(Items drawn from a data source)
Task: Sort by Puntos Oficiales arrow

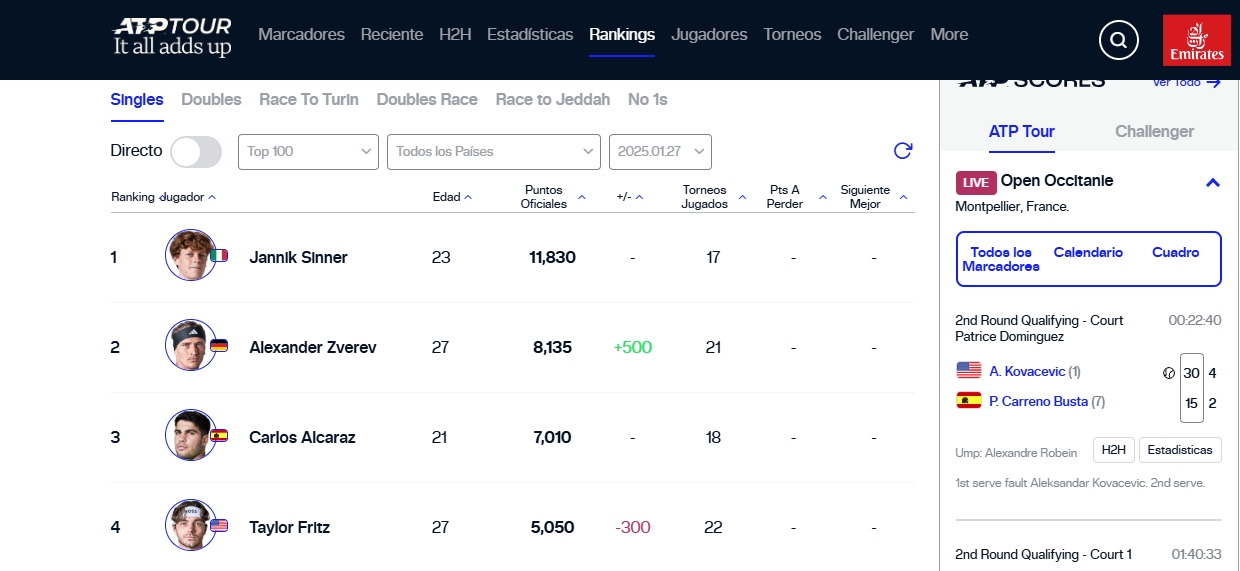Action: tap(582, 197)
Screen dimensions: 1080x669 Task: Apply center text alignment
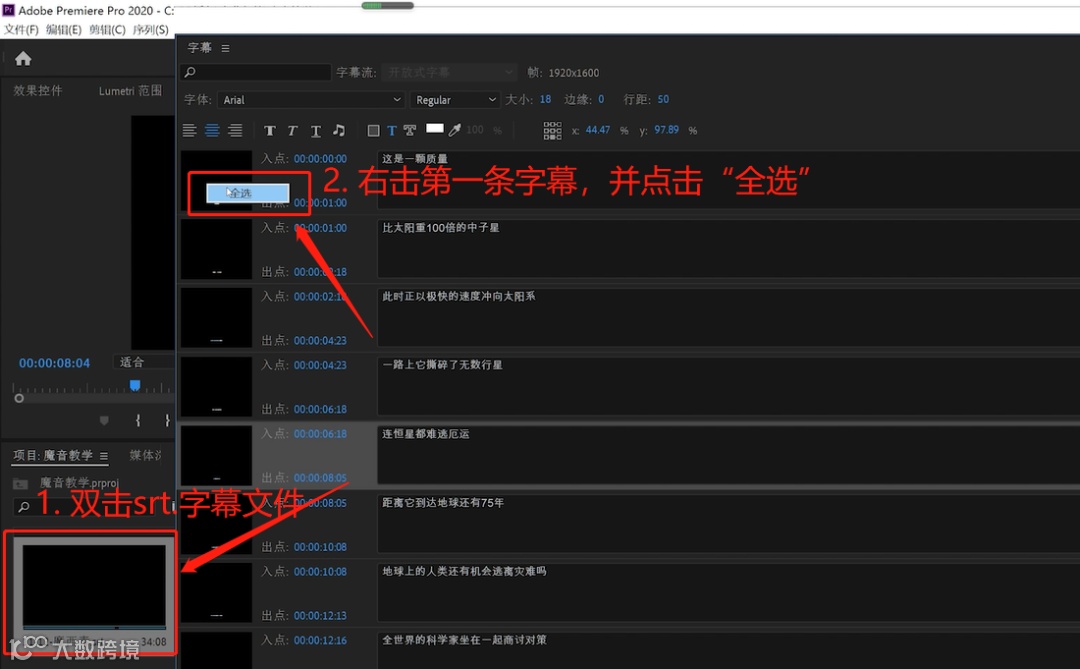(212, 130)
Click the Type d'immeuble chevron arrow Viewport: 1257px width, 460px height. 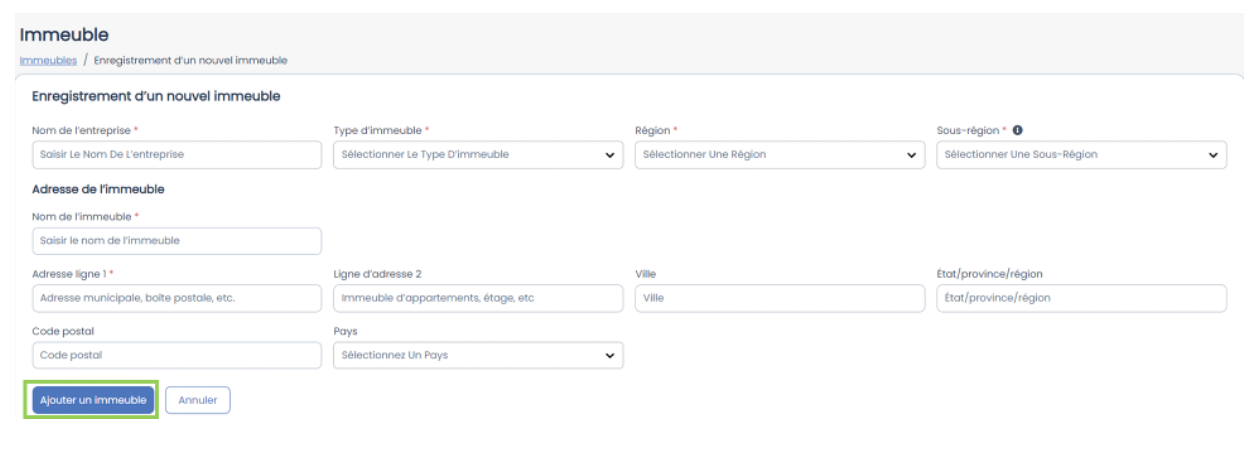pyautogui.click(x=609, y=155)
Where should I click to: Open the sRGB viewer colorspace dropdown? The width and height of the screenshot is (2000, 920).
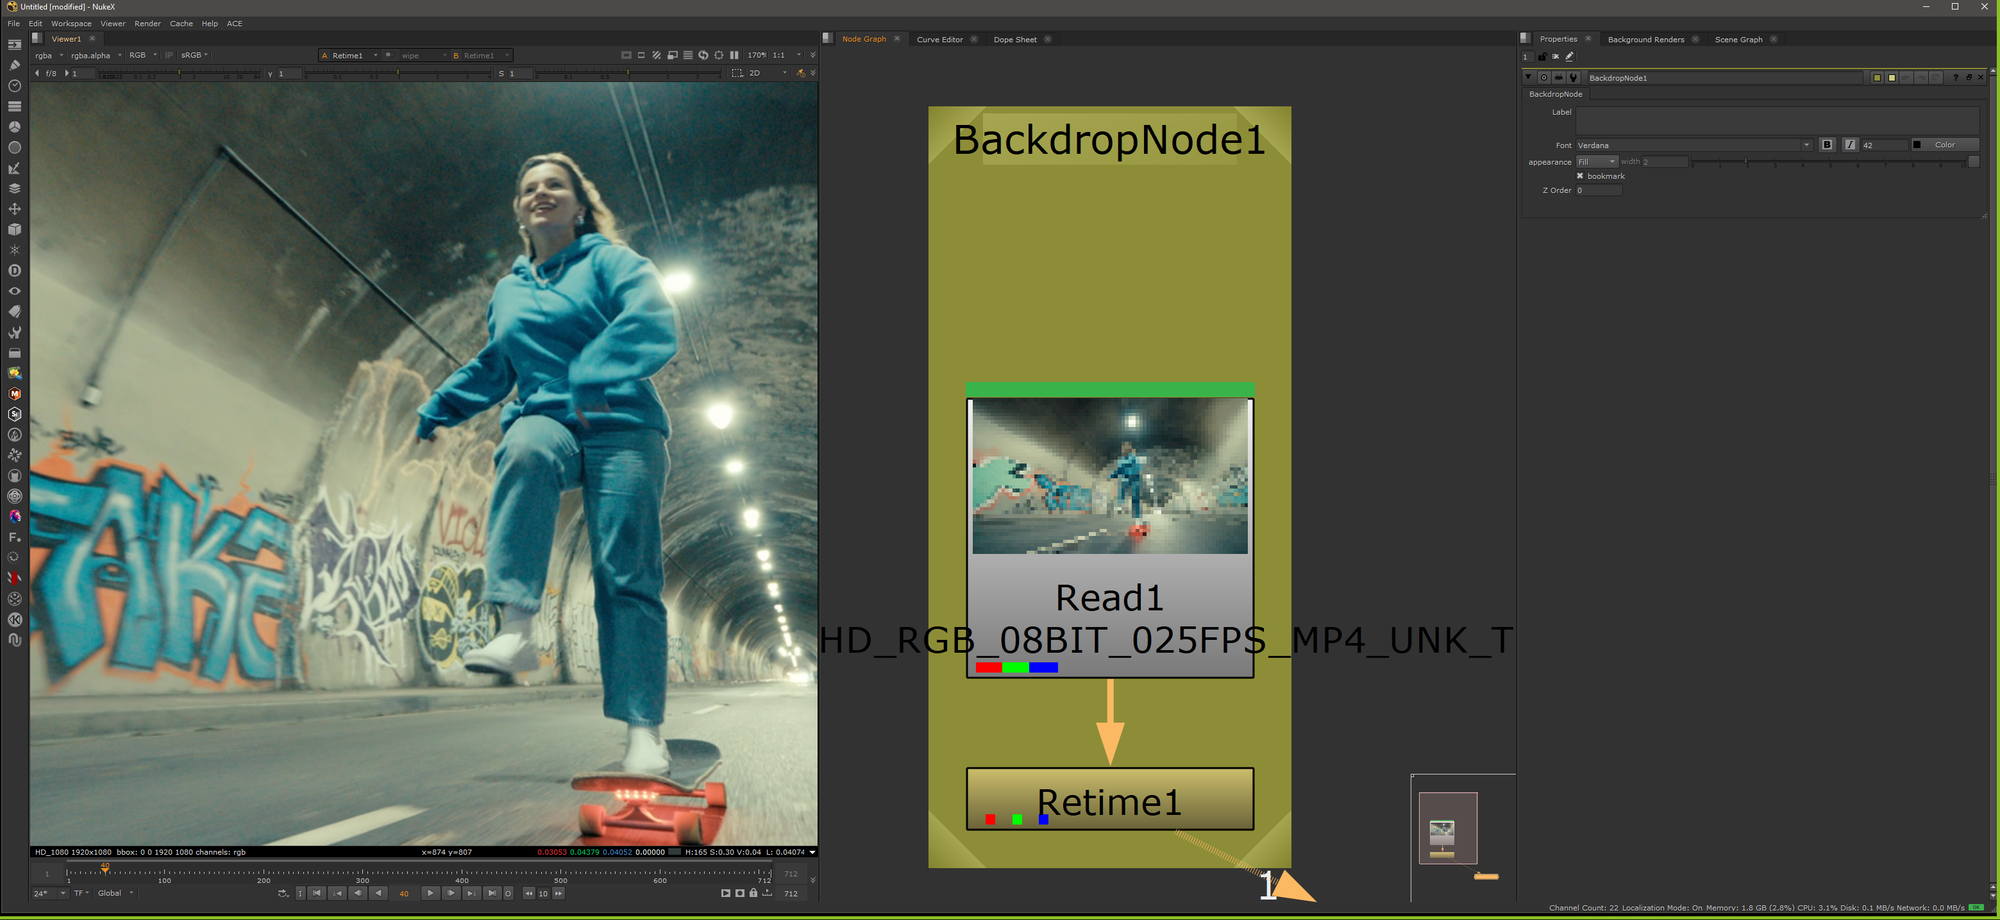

▶ [EXERCISE DESCRIPTION]: Count the lines of the material above that contain the string "Task". Reply with the number alone.

▶ [RESULT]: 2